• [Requirement]:
Give the rows as a JSON list of strings, one string per line with blank lines left out, starting with the line that contains "Given: Click magnifier" and going on through the end of the rows.

----

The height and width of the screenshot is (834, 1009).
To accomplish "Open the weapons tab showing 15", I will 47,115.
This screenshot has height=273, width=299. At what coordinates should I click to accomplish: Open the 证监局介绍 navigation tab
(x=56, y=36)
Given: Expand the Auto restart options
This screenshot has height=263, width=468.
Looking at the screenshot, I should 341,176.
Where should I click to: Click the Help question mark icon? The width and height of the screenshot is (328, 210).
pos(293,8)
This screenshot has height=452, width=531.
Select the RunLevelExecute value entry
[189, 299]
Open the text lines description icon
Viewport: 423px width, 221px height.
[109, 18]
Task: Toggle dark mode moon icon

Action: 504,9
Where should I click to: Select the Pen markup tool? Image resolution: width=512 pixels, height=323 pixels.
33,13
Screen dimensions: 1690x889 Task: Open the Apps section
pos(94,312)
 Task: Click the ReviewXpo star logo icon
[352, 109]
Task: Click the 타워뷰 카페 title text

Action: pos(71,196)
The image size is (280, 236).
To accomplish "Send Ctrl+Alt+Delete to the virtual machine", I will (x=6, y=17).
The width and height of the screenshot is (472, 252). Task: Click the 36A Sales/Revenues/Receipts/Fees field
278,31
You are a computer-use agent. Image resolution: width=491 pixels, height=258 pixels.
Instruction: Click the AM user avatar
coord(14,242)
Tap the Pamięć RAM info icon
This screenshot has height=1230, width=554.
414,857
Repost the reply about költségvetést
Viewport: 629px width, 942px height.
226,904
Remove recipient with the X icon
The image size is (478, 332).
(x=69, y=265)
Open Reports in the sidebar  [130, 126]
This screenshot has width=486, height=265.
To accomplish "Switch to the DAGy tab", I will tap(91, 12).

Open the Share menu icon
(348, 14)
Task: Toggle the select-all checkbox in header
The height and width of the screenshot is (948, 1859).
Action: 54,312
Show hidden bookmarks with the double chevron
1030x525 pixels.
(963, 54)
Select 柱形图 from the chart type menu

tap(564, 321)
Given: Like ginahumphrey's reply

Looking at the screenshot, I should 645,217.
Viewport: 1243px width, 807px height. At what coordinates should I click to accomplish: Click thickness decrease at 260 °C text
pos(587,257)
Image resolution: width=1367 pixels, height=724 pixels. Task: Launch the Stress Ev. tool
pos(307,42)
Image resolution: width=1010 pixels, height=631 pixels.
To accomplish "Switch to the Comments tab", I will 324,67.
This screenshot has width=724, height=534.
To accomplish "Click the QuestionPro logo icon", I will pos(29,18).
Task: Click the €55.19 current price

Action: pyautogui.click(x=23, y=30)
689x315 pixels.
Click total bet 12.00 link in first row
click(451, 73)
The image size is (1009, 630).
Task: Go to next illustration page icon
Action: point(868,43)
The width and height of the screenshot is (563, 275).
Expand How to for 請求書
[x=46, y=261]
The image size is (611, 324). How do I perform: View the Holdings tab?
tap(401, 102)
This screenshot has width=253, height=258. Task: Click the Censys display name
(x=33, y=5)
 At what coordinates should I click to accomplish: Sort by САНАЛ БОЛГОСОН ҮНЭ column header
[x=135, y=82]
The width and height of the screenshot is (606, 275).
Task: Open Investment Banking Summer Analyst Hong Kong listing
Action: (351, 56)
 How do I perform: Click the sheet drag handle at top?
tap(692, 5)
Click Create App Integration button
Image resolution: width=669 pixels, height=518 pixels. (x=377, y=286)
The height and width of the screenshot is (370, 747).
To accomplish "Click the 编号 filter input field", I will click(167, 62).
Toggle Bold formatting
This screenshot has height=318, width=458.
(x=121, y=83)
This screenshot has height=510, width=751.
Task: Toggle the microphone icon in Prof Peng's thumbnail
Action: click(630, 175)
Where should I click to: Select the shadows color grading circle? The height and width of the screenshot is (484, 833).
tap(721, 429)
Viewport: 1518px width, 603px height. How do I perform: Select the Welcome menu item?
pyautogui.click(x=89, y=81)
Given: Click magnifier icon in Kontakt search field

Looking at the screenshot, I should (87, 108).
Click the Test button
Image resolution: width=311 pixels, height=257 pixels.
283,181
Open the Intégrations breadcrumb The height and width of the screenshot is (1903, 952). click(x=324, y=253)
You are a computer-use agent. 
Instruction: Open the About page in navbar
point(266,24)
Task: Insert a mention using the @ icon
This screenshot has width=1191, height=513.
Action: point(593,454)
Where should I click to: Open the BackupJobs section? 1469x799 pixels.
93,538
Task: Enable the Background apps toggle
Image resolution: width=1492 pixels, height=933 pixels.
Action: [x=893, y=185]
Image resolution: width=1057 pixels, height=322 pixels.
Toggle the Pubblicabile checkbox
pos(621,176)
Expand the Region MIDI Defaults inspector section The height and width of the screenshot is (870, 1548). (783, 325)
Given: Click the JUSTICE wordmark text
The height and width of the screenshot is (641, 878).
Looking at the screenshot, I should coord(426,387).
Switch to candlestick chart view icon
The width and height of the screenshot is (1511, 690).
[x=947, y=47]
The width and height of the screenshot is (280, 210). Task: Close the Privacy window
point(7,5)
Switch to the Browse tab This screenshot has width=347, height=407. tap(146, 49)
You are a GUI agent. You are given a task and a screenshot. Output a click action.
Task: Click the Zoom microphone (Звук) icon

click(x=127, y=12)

----

• [Correct response]:
[
  "Given: Click magnifier icon in Kontakt search field",
  "Looking at the screenshot, I should (87, 108).",
  "Click the Test button",
  "Image resolution: width=311 pixels, height=257 pixels.",
  "283,181",
  "Open the Intégrations breadcrumb The height and width of the screenshot is (1903, 952). click(x=324, y=253)",
  "You are a computer-use agent. ",
  "Instruction: Open the About page in navbar",
  "point(266,24)",
  "Task: Insert a mention using the @ icon",
  "This screenshot has width=1191, height=513.",
  "Action: point(593,454)",
  "Where should I click to: Open the BackupJobs section? 1469x799 pixels.",
  "93,538",
  "Task: Enable the Background apps toggle",
  "Image resolution: width=1492 pixels, height=933 pixels.",
  "Action: [x=893, y=185]",
  "Image resolution: width=1057 pixels, height=322 pixels.",
  "Toggle the Pubblicabile checkbox",
  "pos(621,176)",
  "Expand the Region MIDI Defaults inspector section The height and width of the screenshot is (870, 1548). (783, 325)",
  "Given: Click the JUSTICE wordmark text",
  "The height and width of the screenshot is (641, 878).",
  "Looking at the screenshot, I should coord(426,387).",
  "Switch to candlestick chart view icon",
  "The width and height of the screenshot is (1511, 690).",
  "[x=947, y=47]",
  "The width and height of the screenshot is (280, 210). Task: Close the Privacy window",
  "point(7,5)",
  "Switch to the Browse tab This screenshot has width=347, height=407. tap(146, 49)",
  "You are a GUI agent. You are given a task and a screenshot. Output a click action.",
  "Task: Click the Zoom microphone (Звук) icon",
  "click(x=127, y=12)"
]